GOMS is a specialized human information processor model for human-computer interaction observation that describes a user's cognitive structure on four components. In the book The Psychology of Human Computer Interaction. written in 1983 by Stuart K. Card, Thomas P. Moran and Allen Newell, the authors introduce: "a set of Goals, a set of Operators, a set of Methods for achieving the goals, and a set of Selections rules for choosing among competing methods for goals." GOMS is a widely used method by usability specialists for computer system designers because it produces quantitative and qualitative predictions of how people will use a proposed system.
A GOMS model is composed of methods that are used to achieve specific goals. These methods are then composed of operators at the lowest level. The operators are specific steps that a user performs and are assigned a specific execution time. If a goal can be achieved by more than one method, then selection rules are used to determine the proper Method.
There are several different GOMS variations which allow for different aspects of an interface to be accurately studied and predicted.
For all of the variants, the definitions of the major concepts are the same. There is some flexibility for the designer's/analyst's definition of all of the entities. For instance, an operator in one method may be a goal in a different method. The level of granularity is adjusted to capture what the particular evaluator is examining. For a simple applied example see CMN-GOMS.

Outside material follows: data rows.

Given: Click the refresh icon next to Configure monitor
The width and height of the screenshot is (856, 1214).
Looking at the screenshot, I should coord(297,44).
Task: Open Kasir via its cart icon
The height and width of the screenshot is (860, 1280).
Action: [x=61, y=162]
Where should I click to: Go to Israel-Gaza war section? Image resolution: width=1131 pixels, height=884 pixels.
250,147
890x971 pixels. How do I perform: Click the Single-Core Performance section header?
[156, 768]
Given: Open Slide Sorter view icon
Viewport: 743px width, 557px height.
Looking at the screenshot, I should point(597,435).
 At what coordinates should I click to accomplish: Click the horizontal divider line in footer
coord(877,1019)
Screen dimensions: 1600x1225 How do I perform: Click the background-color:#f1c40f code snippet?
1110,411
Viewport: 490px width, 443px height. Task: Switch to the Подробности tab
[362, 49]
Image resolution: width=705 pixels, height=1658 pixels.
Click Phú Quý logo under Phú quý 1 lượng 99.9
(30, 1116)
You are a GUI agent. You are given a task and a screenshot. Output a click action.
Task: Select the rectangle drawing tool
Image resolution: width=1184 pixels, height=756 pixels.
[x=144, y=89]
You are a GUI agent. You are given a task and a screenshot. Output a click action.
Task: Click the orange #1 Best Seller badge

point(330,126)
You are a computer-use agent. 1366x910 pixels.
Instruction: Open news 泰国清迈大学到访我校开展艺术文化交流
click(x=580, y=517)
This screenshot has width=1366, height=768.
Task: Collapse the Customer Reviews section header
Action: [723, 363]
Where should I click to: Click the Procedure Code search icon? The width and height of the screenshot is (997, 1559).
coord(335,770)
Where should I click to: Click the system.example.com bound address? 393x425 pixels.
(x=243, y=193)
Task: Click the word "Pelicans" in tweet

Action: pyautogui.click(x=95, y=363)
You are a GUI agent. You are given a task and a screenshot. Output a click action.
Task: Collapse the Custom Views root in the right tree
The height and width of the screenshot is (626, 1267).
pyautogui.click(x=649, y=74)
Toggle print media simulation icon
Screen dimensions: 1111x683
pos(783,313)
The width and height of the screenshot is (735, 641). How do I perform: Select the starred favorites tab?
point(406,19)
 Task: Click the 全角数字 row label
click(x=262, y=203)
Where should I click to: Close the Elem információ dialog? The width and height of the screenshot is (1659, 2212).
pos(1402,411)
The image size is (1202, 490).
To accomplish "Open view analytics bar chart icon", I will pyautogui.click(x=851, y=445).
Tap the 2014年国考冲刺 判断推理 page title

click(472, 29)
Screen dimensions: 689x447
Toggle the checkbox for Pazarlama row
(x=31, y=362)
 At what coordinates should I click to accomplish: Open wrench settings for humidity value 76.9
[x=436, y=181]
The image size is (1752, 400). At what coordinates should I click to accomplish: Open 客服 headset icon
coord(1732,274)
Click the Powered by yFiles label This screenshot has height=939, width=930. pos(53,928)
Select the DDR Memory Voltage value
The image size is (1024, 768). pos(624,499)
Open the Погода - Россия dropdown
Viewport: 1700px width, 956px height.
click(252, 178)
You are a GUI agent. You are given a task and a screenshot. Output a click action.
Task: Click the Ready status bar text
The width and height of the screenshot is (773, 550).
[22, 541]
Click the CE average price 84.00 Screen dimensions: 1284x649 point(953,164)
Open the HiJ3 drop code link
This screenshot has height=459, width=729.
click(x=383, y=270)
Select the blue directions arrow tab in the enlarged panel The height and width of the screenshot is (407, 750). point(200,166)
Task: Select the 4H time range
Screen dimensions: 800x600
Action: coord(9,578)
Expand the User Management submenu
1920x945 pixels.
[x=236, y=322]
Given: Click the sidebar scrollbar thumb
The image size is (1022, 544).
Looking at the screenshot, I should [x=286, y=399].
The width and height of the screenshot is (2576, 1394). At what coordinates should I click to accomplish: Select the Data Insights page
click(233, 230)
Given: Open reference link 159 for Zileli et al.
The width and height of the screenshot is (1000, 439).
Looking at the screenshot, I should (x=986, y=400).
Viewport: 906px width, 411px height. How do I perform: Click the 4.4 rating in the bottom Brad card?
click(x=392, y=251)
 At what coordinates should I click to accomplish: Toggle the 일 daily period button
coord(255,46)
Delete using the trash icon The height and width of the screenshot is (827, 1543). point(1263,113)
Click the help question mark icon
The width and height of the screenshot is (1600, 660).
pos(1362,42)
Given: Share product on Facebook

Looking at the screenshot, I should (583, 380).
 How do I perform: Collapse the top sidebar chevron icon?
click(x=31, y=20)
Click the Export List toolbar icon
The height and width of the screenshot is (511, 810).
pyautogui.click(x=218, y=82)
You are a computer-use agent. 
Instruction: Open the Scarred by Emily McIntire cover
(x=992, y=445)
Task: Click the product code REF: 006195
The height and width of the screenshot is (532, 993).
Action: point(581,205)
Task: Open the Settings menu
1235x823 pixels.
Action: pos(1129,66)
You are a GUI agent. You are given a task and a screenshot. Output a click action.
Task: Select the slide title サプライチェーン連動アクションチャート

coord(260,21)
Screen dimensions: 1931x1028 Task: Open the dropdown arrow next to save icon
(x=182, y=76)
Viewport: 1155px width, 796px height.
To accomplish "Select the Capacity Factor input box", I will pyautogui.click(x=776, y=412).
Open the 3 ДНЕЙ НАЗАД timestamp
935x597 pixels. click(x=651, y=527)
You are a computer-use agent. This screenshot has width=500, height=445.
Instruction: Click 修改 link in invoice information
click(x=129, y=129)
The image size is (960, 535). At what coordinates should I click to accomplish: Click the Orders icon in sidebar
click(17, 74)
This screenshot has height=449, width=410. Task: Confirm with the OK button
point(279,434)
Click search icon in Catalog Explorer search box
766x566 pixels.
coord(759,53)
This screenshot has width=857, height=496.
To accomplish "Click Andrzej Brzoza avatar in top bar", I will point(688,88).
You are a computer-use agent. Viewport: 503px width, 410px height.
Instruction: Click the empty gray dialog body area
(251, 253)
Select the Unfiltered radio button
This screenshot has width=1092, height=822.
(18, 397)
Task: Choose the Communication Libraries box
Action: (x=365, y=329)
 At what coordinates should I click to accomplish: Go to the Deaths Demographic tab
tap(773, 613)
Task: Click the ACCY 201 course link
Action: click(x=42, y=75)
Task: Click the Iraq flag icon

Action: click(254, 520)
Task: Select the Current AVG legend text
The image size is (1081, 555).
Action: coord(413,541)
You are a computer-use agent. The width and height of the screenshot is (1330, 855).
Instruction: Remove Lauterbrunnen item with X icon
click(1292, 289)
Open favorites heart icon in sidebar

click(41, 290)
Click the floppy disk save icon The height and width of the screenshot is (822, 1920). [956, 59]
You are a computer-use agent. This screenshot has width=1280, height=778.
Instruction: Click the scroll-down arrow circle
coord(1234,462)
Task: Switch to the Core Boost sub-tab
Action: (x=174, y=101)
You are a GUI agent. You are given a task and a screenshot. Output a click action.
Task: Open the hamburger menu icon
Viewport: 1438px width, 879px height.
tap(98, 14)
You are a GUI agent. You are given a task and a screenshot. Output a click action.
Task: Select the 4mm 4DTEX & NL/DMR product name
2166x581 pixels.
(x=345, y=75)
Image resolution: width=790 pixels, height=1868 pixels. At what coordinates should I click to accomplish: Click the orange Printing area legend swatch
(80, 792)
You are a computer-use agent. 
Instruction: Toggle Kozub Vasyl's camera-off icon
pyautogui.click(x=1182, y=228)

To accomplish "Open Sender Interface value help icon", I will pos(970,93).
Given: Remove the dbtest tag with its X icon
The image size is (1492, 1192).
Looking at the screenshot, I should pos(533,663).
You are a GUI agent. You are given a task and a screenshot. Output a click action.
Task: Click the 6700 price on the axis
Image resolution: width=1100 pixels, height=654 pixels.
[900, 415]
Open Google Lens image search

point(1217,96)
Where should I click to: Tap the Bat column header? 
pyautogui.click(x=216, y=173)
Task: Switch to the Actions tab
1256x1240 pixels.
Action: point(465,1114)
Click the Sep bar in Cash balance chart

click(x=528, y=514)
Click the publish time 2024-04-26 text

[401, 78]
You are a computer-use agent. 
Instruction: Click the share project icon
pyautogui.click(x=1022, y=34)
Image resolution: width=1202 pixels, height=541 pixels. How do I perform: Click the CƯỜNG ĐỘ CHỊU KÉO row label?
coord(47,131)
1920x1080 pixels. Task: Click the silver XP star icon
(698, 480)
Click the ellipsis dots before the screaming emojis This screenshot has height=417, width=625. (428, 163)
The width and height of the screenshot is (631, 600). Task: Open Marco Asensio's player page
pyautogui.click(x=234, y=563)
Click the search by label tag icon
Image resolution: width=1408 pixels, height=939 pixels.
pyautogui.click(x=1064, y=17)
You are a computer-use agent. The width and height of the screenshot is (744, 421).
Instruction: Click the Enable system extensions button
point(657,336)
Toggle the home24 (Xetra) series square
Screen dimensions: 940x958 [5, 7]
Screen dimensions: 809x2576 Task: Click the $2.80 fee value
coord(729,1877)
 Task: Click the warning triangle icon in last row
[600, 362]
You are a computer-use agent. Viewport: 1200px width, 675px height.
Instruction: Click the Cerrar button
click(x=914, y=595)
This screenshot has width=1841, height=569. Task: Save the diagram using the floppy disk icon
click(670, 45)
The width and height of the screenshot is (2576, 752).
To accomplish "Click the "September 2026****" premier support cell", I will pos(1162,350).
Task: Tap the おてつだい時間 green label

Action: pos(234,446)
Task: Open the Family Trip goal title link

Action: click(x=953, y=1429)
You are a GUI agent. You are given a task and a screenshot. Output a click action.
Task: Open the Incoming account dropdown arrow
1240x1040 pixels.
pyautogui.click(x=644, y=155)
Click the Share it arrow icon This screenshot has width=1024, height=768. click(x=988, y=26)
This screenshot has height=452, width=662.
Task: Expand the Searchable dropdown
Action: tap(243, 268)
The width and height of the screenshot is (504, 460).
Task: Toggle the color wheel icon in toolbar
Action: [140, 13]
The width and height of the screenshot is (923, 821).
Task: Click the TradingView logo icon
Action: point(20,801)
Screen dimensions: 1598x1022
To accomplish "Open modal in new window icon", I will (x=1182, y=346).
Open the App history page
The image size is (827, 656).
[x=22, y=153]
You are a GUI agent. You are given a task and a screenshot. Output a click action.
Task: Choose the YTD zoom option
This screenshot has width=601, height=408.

The GOMS approach to user modeling has strengths and weaknesses. While it is not necessarily the most accurate method to measure human-computer interface interaction, it does allow visibility of all procedural knowledge. With GOMS, an analyst can easily estimate a particular interaction and calculate it quickly and easily. This is only possible if the average Methods-Time Measurement data for each specific task has previously been measured experimentally to a high degree of accuracy.
GOMS only applies to skilled users. It does not work for beginners or intermediates for errors may occur which can alter the data. Also the model doesn't apply to learning the system or a user using the system after a longer time of not using it. Another big disadvantage is the lack of account for errors, even skilled users make errors but GOMS does not account for errors. Mental workload is not addressed in the model, making this an unpredictable variable. The same applies to fatigue. GOMS only addresses the usability of a task on a system, it does not address its functionality.
User personalities, habits or physical restrictions (for example disabilities) are not accounted for in any of the GOMS models. All users are assumed to be exactly the same. Recently some extensions of GOMS were developed, that allow to formulate GOMS models describing the interaction behavior of disabled users.